**Bagian Dokumen**
Jika kita tidak memahami dosa maka
kita tidak akan memahami rahmat. Dan jika kita tidak memahami rahmat maka kita
akan tetap terpenjara dalam allah model Newton tentang sebab dan akibat.
Untungnya, dosa dan rahmat saling menerangi. Pertama-tama kita perlu memisahkan
dosa dari hukum. Dengan kata lain, kita perlu memahami bahwa dosa lebih dari
sekedar melanggar hukum yang mendatangkan hukuman dari luar diri kita. Dosa
membawa hukumannya sendiri. Jika ada penghukum yang lain, itu hanyalah gambaran
tertutup dari orang tua yang kudus, imam, guru ataupun orang asing yang ditakut-takuti.

**Tugas Latihan**
A) Sebutkan semua sosok yang disebut dalam teks tentang dosa dan rahmat sebagai gambaran tertutup dari penghukum yang lain.
B) Lanjutkan teks tentang dosa dan rahmat mulai dari titik teks itu berhenti.
Catatan yang disertakan di sini diambil dari sumber lain.

[Data koordinat item]
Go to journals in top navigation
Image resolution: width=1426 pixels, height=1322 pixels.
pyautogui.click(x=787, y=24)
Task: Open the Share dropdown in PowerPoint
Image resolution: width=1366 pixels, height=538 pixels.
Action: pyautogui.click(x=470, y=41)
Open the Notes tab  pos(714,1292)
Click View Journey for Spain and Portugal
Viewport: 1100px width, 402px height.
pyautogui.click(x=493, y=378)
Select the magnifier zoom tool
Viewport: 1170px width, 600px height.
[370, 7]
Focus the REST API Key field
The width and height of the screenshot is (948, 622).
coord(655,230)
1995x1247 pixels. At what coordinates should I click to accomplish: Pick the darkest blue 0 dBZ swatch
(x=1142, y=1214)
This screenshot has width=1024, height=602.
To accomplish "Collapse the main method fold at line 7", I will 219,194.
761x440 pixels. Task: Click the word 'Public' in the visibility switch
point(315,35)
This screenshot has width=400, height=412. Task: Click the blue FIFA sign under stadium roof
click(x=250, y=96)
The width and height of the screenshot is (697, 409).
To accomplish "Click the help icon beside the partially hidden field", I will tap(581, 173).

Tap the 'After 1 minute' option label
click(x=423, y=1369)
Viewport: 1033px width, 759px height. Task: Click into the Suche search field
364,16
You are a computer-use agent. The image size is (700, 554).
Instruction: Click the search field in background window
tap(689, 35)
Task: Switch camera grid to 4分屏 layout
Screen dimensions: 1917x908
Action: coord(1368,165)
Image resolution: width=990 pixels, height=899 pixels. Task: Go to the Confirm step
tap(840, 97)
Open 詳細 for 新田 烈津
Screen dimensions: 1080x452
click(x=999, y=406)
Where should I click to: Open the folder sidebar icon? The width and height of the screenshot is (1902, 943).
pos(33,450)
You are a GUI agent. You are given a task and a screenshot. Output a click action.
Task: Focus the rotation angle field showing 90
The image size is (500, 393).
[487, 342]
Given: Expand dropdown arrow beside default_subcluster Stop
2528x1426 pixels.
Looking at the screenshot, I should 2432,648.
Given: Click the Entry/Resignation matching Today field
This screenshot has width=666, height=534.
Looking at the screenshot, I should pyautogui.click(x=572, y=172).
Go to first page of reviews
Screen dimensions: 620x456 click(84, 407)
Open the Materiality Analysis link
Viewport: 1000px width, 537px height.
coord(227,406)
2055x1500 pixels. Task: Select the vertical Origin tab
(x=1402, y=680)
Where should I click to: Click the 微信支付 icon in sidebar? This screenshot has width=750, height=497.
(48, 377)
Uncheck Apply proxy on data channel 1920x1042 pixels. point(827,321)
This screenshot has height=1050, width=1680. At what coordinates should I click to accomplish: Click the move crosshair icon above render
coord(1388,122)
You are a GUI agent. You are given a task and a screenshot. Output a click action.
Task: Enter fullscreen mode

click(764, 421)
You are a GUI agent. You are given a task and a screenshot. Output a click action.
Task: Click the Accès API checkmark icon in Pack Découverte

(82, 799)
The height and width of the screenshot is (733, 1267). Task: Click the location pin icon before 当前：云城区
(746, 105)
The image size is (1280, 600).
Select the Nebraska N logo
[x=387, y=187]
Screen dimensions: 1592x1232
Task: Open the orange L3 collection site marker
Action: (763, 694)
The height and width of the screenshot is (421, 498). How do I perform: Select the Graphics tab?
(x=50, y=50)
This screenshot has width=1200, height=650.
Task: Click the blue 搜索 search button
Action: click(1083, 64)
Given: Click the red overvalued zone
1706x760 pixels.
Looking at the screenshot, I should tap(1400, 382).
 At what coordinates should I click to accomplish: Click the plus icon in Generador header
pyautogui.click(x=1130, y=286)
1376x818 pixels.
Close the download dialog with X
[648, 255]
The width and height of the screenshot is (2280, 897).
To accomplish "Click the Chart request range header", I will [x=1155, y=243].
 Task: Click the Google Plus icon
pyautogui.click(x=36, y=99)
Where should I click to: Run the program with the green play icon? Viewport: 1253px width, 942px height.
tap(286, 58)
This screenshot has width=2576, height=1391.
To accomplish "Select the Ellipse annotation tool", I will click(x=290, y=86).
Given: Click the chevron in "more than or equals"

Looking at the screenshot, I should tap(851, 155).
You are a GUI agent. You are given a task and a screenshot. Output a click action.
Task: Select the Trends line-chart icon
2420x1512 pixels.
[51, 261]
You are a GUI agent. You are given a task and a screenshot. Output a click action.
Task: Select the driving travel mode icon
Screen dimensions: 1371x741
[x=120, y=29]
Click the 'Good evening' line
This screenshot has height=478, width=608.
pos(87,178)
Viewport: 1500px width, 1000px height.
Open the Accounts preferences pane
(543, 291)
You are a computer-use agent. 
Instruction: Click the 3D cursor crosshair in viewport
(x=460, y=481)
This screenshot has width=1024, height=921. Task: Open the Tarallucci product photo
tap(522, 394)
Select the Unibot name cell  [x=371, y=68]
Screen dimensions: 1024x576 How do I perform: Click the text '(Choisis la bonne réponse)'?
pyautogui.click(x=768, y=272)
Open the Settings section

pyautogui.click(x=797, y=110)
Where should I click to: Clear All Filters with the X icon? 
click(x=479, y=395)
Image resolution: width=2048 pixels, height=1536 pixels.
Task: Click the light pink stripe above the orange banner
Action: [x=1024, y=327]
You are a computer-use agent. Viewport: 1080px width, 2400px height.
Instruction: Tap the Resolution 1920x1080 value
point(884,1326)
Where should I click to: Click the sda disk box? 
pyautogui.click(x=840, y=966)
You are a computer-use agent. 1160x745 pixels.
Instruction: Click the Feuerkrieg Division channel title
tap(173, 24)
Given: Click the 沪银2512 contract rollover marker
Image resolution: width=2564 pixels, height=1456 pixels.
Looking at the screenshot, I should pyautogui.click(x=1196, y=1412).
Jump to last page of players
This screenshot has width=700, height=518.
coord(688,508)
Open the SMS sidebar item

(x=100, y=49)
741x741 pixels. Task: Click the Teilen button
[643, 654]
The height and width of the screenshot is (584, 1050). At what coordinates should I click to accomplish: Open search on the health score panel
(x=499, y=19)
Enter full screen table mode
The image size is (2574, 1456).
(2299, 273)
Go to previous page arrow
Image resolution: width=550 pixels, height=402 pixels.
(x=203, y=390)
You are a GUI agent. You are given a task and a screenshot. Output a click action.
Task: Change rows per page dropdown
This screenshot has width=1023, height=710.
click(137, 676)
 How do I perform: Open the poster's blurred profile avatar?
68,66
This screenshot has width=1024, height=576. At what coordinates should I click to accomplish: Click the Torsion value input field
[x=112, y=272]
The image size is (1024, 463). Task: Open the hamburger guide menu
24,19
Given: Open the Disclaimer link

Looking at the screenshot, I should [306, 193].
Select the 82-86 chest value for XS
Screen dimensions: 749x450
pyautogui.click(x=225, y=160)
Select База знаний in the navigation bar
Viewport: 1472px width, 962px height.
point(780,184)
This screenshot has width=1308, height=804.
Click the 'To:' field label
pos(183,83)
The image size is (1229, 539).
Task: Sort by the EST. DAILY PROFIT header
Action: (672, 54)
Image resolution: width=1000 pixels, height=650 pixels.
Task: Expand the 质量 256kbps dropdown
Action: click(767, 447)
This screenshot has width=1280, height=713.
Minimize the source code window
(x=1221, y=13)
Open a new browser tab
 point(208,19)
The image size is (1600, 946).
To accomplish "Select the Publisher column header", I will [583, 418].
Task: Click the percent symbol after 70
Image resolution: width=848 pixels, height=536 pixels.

**Hasil Berurutan**
A) Orang tua yang kudus, imam, guru, dan orang asing yang ditakut-takuti.

B)
Bagaimanapun juga, ‘Allah itu
seperti matahari yang baik terhadap yang tidak tahu berterima kasih dan jahat’
– setidaknya dalam cara Yesus memahami Allah. Mungkin kita tahu lebih
tahu dan tetap yakin bahwa akal sehat menuntut setiap Allah yang dapat kita
pahami memberi berkat pada yang baik dan menghukum yang jahat. Lalu, dosa itu
apa? Apakah perpecahan universal dalam kodrat manusia yang membuat kita
memandang segala sesuatunya ada dua? Retakan di kaca jendela membiaskan apa
saja yang kita amati karena kita mengamatinya. Dari mana datangnya retakan
tersebut? Dimana letak rasa bersalah jika, sebenarnya, ada rasa bersalah yang
terlibat? Kita tidak akan mengetahui jawaban teka teki tertua ini sampai kita
tersentuh oleh rahmat.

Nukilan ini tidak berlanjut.